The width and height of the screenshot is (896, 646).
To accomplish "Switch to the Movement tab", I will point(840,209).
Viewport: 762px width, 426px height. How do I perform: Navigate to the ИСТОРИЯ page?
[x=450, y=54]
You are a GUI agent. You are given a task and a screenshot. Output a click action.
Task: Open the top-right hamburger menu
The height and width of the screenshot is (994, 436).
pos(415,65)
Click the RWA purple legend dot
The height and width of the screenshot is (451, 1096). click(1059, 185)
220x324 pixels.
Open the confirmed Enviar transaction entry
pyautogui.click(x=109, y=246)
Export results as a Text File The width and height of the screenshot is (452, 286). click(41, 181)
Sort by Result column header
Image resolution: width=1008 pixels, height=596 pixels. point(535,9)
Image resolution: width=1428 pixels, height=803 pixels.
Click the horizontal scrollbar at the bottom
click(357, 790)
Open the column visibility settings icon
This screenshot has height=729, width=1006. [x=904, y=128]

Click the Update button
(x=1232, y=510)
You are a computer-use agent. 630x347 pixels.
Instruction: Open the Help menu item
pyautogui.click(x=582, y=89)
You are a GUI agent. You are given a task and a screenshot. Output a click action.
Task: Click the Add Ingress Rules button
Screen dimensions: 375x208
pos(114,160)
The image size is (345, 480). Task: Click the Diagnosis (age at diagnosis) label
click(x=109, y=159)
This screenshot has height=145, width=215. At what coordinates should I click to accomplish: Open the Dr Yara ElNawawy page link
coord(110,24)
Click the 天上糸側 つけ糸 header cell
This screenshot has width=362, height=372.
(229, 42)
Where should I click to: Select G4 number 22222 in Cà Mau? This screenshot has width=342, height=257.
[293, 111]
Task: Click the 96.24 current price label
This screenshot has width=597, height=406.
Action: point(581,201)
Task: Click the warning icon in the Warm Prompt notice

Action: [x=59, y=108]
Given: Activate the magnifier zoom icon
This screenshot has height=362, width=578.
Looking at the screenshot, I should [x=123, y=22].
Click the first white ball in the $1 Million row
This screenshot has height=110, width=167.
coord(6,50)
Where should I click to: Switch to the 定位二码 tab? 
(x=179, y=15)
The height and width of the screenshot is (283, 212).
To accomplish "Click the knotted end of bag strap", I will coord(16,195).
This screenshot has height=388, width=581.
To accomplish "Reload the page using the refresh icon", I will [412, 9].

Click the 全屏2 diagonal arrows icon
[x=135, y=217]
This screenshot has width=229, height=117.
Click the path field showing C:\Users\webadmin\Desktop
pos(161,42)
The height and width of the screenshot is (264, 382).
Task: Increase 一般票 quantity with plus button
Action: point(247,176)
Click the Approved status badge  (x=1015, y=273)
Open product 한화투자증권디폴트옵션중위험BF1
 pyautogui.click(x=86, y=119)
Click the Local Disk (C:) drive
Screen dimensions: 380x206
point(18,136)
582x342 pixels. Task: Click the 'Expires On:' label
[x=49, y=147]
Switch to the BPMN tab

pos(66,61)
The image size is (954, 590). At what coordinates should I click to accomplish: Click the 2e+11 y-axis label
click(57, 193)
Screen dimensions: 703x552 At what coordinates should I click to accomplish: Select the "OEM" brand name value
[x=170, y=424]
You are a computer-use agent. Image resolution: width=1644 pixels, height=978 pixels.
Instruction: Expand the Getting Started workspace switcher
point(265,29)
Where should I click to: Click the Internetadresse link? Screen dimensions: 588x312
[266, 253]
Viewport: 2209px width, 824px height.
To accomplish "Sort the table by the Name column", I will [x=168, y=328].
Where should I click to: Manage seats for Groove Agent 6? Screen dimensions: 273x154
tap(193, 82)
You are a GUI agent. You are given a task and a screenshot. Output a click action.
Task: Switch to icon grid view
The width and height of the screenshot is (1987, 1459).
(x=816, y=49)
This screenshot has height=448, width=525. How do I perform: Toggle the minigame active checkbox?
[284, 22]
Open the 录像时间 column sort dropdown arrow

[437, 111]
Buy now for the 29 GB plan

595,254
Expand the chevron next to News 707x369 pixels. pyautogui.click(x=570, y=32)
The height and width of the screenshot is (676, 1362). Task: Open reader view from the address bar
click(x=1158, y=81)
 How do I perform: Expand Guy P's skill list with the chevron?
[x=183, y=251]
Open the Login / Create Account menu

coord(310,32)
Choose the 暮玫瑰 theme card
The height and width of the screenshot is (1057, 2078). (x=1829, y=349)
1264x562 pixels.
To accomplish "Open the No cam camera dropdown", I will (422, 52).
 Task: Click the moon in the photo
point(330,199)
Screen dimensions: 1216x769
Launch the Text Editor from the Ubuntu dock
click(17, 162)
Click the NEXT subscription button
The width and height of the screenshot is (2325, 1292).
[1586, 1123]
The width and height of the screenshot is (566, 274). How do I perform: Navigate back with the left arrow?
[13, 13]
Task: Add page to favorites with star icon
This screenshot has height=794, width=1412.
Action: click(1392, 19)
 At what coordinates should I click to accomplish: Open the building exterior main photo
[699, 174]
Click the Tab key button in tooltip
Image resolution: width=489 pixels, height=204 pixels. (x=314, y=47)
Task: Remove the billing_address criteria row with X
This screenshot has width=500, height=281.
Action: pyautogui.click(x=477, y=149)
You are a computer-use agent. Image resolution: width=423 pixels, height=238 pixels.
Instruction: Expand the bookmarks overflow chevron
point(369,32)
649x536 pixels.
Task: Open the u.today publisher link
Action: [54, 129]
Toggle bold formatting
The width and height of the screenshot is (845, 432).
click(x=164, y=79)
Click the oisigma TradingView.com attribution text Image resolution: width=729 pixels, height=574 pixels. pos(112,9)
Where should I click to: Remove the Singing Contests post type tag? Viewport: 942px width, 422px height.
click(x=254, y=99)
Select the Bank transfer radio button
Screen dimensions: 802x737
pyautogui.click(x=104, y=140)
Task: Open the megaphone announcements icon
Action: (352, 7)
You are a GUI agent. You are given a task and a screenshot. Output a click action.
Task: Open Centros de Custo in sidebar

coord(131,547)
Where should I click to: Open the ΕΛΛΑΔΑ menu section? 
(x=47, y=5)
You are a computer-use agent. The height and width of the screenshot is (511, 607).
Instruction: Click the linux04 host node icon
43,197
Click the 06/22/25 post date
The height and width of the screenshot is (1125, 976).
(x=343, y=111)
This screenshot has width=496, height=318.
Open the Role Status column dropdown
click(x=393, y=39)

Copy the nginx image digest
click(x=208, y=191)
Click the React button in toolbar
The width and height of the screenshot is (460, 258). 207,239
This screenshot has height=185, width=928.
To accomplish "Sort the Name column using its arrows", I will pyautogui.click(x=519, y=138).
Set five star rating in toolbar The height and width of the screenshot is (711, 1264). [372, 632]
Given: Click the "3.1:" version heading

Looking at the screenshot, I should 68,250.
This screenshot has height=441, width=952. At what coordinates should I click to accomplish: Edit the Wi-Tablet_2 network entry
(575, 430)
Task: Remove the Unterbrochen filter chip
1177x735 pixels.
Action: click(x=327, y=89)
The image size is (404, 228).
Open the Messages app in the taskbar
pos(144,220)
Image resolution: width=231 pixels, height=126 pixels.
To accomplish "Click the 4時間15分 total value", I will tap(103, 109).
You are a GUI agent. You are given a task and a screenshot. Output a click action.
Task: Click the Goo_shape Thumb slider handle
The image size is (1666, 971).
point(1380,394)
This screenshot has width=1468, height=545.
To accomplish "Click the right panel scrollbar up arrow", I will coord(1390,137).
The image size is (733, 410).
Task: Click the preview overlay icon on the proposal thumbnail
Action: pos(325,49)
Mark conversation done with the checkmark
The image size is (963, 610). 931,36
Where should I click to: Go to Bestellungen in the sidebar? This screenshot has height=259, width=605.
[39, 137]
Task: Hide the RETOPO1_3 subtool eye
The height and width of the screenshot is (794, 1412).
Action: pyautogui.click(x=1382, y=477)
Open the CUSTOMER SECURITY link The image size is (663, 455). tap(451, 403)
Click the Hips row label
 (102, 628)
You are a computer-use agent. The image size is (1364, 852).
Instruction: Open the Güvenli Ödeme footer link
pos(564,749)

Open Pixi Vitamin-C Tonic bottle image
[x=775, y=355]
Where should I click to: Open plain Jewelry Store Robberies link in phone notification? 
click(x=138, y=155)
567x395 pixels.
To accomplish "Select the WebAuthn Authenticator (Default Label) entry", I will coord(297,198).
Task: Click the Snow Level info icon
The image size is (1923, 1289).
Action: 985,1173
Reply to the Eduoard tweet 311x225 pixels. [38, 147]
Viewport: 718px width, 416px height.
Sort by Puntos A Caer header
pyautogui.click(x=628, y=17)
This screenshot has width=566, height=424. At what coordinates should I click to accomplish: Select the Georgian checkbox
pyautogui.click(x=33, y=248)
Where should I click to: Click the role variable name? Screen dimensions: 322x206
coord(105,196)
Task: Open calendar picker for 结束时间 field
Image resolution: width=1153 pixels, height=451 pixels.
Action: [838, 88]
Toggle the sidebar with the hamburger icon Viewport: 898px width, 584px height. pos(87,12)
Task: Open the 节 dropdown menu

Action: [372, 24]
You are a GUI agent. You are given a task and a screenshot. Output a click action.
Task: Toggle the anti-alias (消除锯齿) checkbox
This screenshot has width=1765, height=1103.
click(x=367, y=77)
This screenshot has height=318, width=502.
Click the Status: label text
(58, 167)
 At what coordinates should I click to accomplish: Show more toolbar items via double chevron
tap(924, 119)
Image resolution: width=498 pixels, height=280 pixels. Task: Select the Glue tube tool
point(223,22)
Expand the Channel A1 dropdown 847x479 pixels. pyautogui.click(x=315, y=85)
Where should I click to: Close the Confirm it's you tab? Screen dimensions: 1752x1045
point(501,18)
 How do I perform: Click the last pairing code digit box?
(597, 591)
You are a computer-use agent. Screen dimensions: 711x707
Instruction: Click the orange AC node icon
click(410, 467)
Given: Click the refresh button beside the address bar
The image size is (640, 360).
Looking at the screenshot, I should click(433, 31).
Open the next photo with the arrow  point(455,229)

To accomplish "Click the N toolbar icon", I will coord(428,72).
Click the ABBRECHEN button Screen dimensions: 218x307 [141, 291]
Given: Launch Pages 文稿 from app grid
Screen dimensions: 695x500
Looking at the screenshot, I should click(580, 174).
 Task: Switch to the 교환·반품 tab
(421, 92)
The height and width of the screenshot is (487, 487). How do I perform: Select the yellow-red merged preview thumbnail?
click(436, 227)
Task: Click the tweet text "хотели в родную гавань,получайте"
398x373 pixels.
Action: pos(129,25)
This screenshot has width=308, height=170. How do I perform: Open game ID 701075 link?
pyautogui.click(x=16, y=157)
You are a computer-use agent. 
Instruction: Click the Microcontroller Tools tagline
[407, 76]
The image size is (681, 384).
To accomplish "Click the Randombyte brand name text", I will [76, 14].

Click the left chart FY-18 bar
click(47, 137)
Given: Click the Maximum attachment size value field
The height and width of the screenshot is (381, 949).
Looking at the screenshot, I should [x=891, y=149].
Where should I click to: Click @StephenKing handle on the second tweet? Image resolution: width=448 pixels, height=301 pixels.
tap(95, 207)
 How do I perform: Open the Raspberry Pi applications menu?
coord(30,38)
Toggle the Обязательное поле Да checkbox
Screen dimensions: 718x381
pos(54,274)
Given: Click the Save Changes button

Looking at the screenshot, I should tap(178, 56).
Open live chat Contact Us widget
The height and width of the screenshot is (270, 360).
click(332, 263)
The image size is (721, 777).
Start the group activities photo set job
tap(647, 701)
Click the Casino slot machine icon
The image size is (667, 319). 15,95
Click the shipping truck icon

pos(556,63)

§ SHORT PROBLEM
Transcribe the entries verbatim from their first line through the line containing "[x=450, y=54]", including that line.

§ COMPLETED EXERCISE
The width and height of the screenshot is (896, 646).
To accomplish "Switch to the Movement tab", I will point(840,209).
Viewport: 762px width, 426px height. How do I perform: Navigate to the ИСТОРИЯ page?
[x=450, y=54]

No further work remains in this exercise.